I assume your two dice are distinguishable (for instance, they have different colors) because otherwise it doesn't make sense to talk about the "first die" and the "second die".

You pick $x$ and $y$ and throw the result out if $x > y$, so the result is equally likely to be any of the pairs $(x, y)$ with $1 \le x \le y \le n$.

The pairs with smallest value $x$ are $(x, x), (x, x+1), \ldots, (x, n)$ and there are $n - x + 1$ of them. The total number of pairs $(x, y)$ with $x \le y$ is $n(n+1)/2$. So the probability of getting $x$ with this procedure is

$${n-x+1 \over n(n+1)/2}$$

For example:

• when $n = 6$ the probability of getting $1$ is $6/21$; the probability of getting $2$ is $5/21$; and so on down until the probability of getting $6$ is $1/21$.
• when $n = 20$ the probability of getting $x = 13$, as you asked about, is $(20 - 13 + 1)/(20 \times 21 / 2) = 8/210$.

I'm guessing you have some gaming application in mind, and the idea is to have a method that's weighted towards giving the smaller numbers - if so, this works.

Answer 2

Fix an $N$, define the random variable $X$ to be the outcome of your process. You want to find its distribution, namely for each $k\leq N$ you want to find $Pr(X=k)$.

How can we find it?
For that we'll define another random variable, $Y$, which is the result of a single game (rolling both dice once), $Y$ can get the out comes $1,...,N$ and $reroll$.
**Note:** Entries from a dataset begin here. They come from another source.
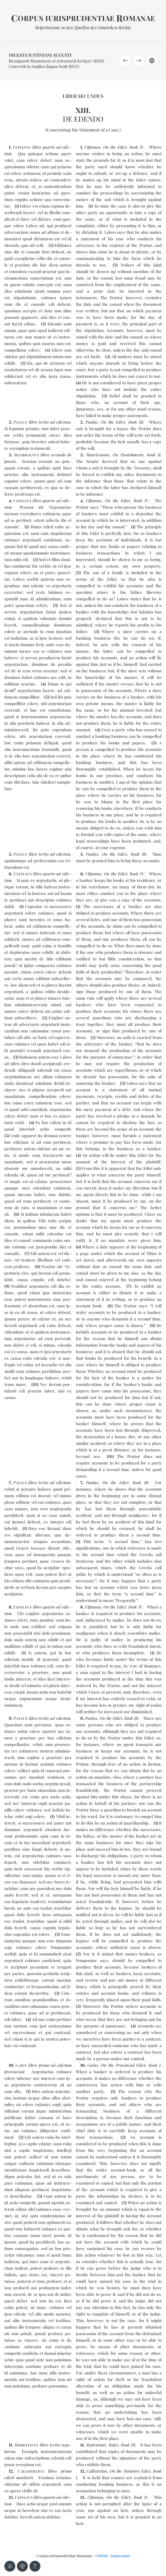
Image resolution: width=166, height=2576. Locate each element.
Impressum (120, 2555)
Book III (135, 422)
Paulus (91, 422)
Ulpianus (92, 147)
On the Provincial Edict (123, 2065)
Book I (155, 2065)
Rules (113, 2445)
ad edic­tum (60, 422)
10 (35, 1384)
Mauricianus (97, 454)
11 (10, 2445)
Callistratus (96, 2471)
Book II (154, 454)
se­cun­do (58, 454)
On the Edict (115, 147)
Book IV (136, 147)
Now notice that $$ Pr(X=k)=Pr(Y=k)+Pr(Y=reroll)Pr(X=k) $$ Since we can divide the event "our processes ends with k" to two disjoint smaller events:
"the processes ends on the first game and yields k" which has probabilityh of $Pr(Y=k)$
or
"the first game ends with $reroll$ and then the processes proceed and ends with $k$" which has the probability $Pr(Y=reroll)Pr(X=k)$

It's easier to calculate the distribution of $Y$. And as we saw, it will be enough for calculating the distribution of $X$.

Now The calculations :)
denote $x_k:=Pr(X=k),y_k=Pr(Y=k),\varepsilon=Pr(Y=reroll)$
we have $$x_k=y_k+\varepsilon x_k$$ so we get $$ x_k = \frac{1}{1-\varepsilon}y_k$$
$y_k=\frac{N-k+1}{N^2}$ - because only the pairs $(k,k),...(k,N)$ (out of $N^2$ possible pairs) are part of the event "output $k$ after the first game".
Calculating $\varepsilon$, notice $|A|+|B|+|C|=N^2$ where $A$ is the event "first die result is stricly grater", $B$ is the event "second die result is stricly grater" and $C$ is the event "both dice output the same number". Notice $Pr(A)=Pr(B)$ (from symmetry) and $Pr(C)=\frac{1}{N}$, hence $Pr(A)=\frac{N-1}{2N}$. Since the event $\{Y=reroll\}$ is exactly the enent $A$, we get $\varepsilon=\frac{N-1}{2N}$.

In total $$Pr(X=k)=x_k=\frac{1}{1-\varepsilon}y_k=\frac{2N}{N+1}\frac{N-k+1}{N^2}=\frac{2(N-k+1)}{N(N+1)}$$ $$\blacksquare$$